PROVIDED MATERIAL

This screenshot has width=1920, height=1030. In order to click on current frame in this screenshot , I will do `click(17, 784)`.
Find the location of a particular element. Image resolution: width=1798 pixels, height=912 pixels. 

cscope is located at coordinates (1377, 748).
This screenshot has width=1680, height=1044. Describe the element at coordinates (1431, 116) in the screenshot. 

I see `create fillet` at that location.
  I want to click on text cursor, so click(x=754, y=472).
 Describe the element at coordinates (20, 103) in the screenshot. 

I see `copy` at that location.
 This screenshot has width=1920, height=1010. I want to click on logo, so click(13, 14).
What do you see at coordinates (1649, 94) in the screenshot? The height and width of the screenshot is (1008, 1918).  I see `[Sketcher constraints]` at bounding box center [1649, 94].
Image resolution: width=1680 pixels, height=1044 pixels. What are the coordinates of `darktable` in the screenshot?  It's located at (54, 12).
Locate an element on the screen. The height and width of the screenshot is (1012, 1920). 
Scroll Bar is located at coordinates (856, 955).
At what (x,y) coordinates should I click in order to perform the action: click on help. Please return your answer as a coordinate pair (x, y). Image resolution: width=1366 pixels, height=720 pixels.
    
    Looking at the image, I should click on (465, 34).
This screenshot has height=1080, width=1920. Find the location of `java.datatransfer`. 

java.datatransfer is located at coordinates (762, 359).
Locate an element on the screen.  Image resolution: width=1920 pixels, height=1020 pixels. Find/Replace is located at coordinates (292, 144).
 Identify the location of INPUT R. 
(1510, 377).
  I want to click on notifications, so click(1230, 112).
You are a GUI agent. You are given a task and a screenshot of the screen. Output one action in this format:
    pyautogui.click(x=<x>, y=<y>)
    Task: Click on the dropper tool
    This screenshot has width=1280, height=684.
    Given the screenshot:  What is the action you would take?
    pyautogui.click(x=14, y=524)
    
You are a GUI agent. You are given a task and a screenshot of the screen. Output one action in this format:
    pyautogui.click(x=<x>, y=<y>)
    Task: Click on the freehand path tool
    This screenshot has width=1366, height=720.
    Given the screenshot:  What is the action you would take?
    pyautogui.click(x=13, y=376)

WHAT YOU ARE ASKED TO DO
Render all the rows above as a Markdown table with the columns Line and Content, numbering each line and leaving out any blank lines.

ANSWER
| Line | Content |
|---|---|
| 1 | This screenshot has width=1920, height=1030. In order to click on current frame in this screenshot , I will do `click(17, 784)`. |
| 2 | Find the location of a particular element. Image resolution: width=1798 pixels, height=912 pixels.  |
| 3 | cscope is located at coordinates (1377, 748). |
| 4 | This screenshot has width=1680, height=1044. Describe the element at coordinates (1431, 116) in the screenshot.  |
| 5 | I see `create fillet` at that location. |
| 6 |   I want to click on text cursor, so click(x=754, y=472). |
| 7 |  Describe the element at coordinates (20, 103) in the screenshot.  |
| 8 | I see `copy` at that location. |
| 9 |  This screenshot has width=1920, height=1010. I want to click on logo, so click(13, 14). |
| 10 | What do you see at coordinates (1649, 94) in the screenshot? The height and width of the screenshot is (1008, 1918).  I see `[Sketcher constraints]` at bounding box center [1649, 94]. |
| 11 | Image resolution: width=1680 pixels, height=1044 pixels. What are the coordinates of `darktable` in the screenshot?  It's located at (54, 12). |
| 12 | Locate an element on the screen. The height and width of the screenshot is (1012, 1920).  |
| 13 | Scroll Bar is located at coordinates (856, 955). |
| 14 | At what (x,y) coordinates should I click in order to perform the action: click on help. Please return your answer as a coordinate pair (x, y). Image resolution: width=1366 pixels, height=720 pixels. |
| 15 |     Looking at the image, I should click on (465, 34). |
| 16 | This screenshot has height=1080, width=1920. Find the location of `java.datatransfer`.  |
| 17 | java.datatransfer is located at coordinates (762, 359). |
| 18 | Locate an element on the screen.  Image resolution: width=1920 pixels, height=1020 pixels. Find/Replace is located at coordinates (292, 144). |
| 19 |  Identify the location of INPUT R.  |
| 20 | (1510, 377). |
| 21 |   I want to click on notifications, so click(1230, 112). |
| 22 | You are a GUI agent. You are given a task and a screenshot of the screen. Output one action in this format: |
| 23 |     pyautogui.click(x=<x>, y=<y>) |
| 24 |     Task: Click on the dropper tool |
| 25 |     This screenshot has width=1280, height=684. |
| 26 |     Given the screenshot:  What is the action you would take? |
| 27 |     pyautogui.click(x=14, y=524) |
| 28 | You are a GUI agent. You are given a task and a screenshot of the screen. Output one action in this format: |
| 29 |     pyautogui.click(x=<x>, y=<y>) |
| 30 |     Task: Click on the freehand path tool |
| 31 |     This screenshot has width=1366, height=720. |
| 32 |     Given the screenshot:  What is the action you would take? |
| 33 |     pyautogui.click(x=13, y=376) |